BEGIN Available data

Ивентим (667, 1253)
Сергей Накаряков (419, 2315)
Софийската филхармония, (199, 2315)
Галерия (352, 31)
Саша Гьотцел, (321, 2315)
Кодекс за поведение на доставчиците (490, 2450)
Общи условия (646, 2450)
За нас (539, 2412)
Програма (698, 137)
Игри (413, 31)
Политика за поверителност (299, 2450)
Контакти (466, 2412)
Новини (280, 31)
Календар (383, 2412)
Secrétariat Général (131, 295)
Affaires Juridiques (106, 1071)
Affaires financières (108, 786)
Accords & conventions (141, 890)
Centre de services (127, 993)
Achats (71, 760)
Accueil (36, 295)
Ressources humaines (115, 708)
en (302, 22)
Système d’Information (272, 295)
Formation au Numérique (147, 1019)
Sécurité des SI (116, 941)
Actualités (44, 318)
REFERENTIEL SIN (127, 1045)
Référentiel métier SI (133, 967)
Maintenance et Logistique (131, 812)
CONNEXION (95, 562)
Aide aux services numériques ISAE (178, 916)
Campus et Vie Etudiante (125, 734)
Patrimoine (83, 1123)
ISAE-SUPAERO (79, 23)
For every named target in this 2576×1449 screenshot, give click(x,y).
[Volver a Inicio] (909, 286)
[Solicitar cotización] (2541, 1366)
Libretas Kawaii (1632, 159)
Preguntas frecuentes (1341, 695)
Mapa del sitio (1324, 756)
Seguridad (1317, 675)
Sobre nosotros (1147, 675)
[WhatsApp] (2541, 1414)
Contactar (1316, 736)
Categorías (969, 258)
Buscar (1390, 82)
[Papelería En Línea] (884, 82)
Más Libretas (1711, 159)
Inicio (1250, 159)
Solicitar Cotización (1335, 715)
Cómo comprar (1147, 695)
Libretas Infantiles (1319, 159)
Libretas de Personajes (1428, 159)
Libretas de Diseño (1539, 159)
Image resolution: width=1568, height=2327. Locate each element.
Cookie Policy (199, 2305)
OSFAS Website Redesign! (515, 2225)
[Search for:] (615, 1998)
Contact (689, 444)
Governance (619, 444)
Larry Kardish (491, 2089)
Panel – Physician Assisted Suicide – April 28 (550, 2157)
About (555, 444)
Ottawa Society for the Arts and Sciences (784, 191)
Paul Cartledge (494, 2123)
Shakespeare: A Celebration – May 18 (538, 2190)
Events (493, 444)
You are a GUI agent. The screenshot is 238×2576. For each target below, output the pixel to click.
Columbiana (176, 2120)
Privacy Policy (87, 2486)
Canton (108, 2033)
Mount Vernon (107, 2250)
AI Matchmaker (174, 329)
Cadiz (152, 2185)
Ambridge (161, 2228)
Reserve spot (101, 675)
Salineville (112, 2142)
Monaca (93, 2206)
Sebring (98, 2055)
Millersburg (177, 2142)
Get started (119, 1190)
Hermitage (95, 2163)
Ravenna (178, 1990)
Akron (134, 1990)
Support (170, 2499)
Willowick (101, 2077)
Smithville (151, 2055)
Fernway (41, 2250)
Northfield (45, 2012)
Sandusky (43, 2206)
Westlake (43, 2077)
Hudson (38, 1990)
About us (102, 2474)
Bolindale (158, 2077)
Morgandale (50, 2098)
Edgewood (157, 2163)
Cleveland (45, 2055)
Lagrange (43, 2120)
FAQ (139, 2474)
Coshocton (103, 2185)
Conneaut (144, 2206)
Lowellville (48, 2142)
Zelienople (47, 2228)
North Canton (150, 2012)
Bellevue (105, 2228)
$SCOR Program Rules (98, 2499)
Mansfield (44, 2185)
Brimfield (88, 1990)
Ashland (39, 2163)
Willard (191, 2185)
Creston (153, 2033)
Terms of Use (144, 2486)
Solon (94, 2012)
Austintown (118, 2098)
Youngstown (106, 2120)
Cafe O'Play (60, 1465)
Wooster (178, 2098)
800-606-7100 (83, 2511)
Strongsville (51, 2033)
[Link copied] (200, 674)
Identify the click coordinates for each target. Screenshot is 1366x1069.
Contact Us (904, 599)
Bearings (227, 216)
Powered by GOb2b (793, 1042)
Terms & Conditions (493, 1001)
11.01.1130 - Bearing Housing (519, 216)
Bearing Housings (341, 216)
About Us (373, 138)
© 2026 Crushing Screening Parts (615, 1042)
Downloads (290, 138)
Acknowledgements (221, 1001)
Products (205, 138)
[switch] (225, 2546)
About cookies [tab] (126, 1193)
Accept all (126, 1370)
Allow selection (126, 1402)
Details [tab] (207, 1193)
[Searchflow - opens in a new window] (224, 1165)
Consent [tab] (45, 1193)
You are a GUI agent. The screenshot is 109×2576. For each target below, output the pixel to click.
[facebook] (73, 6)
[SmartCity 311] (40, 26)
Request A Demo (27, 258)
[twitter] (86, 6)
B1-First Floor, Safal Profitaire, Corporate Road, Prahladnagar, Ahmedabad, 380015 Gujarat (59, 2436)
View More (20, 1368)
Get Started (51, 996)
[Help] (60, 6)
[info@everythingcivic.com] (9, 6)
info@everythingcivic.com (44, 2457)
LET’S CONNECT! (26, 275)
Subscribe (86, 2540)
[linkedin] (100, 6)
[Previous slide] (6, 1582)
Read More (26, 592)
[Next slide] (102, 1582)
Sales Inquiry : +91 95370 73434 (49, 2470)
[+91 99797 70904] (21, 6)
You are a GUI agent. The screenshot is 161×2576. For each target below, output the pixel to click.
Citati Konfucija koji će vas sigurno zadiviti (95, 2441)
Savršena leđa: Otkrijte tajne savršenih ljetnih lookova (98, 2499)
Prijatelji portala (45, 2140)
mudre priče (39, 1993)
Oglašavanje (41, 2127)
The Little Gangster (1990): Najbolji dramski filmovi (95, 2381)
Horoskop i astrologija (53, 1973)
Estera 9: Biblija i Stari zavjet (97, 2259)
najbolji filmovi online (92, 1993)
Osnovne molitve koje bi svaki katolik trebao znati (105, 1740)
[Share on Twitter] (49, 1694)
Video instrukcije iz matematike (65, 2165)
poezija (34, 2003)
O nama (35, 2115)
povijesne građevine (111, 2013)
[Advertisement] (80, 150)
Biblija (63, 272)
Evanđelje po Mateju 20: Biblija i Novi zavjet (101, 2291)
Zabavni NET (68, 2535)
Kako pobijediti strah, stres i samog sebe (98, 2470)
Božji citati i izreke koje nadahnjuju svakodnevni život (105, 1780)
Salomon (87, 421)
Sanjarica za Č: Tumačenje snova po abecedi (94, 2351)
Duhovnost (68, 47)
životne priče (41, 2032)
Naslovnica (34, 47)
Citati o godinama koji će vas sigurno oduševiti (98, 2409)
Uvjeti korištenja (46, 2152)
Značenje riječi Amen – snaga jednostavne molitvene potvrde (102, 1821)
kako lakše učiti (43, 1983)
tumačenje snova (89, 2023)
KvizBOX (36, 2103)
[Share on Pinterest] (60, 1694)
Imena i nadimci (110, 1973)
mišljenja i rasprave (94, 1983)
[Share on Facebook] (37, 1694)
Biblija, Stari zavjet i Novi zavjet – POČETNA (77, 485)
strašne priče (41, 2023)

END Available data

(Work instruction)
Starting with the first line of the data above, copy each line exactly until you reach the line with "Accords & conventions (141, 890)"; include that line as well.

(Task answer)
Ивентим (667, 1253)
Сергей Накаряков (419, 2315)
Софийската филхармония, (199, 2315)
Галерия (352, 31)
Саша Гьотцел, (321, 2315)
Кодекс за поведение на доставчиците (490, 2450)
Общи условия (646, 2450)
За нас (539, 2412)
Програма (698, 137)
Игри (413, 31)
Политика за поверителност (299, 2450)
Контакти (466, 2412)
Новини (280, 31)
Календар (383, 2412)
Secrétariat Général (131, 295)
Affaires Juridiques (106, 1071)
Affaires financières (108, 786)
Accords & conventions (141, 890)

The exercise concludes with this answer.